1.2.2 : Matériel cible
Le processus d'analyse et d'optimisation de performances dépend aussi du contexte matériel où l'application est amenée à s'exécuter à terme:
- Si on doit faire aussi bon usage que possible d'un matériel précis et connu à l'avance (comme sur les supercalculateurs), on gardera en tête les capacités de ce matériel-là lors de l'écriture et l'optimisation du programme, quitte à employer pour cela des techniques spécifiques à ce dernier (ex: vectorisation AVX-512 chez Intel, raytracing matériel chez NVidia) qui feront que le programme ne fonctionnera pas ou mal sur d'autres matériels qui ne nous intéressent pas. Cela pourra nous amener à aller jusqu'à choisir l'approche algorithmique en fonction du matériel qu'on cible.
- Si à l'inverse on part d'un niveau de performances bien défini à atteindre en consommant aussi peu de ressources matérielles que ressources que possible (comme dans les environnements cloud), on sera plutôt en train de se demander quelles parties du programme ne respectent pas la spécification sur un matériel donné et pourquoi, en essayant progressivement de se diriger vers un matériel moins performant parmi la base de matériels envisagés. La portabilité du code aura donc davantage d'importance, puisque le matériel est une variable d'ajustment.

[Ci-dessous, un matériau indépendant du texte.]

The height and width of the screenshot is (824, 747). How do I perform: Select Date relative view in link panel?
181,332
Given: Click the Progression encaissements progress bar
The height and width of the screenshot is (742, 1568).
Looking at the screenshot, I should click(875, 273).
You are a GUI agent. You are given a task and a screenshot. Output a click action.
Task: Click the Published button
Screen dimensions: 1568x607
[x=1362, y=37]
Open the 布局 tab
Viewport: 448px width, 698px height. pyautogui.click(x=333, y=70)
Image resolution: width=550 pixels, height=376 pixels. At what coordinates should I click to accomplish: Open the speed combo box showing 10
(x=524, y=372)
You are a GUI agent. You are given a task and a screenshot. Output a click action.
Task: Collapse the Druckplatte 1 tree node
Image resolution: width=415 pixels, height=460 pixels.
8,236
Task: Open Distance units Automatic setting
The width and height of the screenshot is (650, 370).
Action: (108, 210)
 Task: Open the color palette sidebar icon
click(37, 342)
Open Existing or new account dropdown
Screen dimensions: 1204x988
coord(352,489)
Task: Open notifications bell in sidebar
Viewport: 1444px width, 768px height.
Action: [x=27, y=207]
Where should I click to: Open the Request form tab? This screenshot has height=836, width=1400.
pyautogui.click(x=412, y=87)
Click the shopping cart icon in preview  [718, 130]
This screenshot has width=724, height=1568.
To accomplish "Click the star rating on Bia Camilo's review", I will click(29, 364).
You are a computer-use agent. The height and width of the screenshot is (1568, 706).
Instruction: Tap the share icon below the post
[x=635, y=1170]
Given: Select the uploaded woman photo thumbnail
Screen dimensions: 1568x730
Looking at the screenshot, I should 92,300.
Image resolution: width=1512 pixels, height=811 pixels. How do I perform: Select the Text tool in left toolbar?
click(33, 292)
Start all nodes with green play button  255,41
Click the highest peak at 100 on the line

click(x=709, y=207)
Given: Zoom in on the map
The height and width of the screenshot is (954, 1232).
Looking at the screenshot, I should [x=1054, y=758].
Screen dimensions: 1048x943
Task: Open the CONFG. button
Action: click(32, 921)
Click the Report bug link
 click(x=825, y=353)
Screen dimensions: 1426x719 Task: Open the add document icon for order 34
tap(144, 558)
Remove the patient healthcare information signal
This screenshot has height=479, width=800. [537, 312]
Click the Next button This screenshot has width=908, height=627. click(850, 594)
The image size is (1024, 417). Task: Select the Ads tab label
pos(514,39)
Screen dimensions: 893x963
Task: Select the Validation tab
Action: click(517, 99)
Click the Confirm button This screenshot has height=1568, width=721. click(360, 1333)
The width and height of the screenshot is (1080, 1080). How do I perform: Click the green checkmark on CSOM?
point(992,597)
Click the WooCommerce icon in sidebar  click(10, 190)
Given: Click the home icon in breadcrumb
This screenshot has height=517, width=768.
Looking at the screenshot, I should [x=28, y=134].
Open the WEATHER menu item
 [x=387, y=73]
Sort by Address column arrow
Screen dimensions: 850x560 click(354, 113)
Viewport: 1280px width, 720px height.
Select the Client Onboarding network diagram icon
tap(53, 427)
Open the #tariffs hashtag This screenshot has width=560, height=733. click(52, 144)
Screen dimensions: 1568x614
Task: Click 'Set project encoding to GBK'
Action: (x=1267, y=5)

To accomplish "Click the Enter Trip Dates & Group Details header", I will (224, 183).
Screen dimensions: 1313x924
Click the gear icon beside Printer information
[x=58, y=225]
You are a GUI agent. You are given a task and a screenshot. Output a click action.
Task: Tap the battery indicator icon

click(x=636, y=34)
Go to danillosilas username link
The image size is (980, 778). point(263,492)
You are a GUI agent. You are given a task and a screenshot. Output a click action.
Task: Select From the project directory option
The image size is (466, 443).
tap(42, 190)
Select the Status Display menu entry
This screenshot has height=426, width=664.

- Si on se retrouve dans le cas le plus flou d'une application qui doit s'exécuter sur des matériels très variés et "aussi vite que possible" sur chacun (comme dans le cas de la grille WLCG ou des ordinateurs personnels), la portabilité deviendra un élément central du processus d'optimisation, et il sera particulièrement important de mener des analyses de performances et tester des optimisations sur une base de matériels aussi large que possible pour s'assurer qu'on a bien en vue les différents facteurs qui peuvent limiter la performance, et que ce qui est une amélioration nette pour un matériel n'est pas une régression trop grave pour un autre.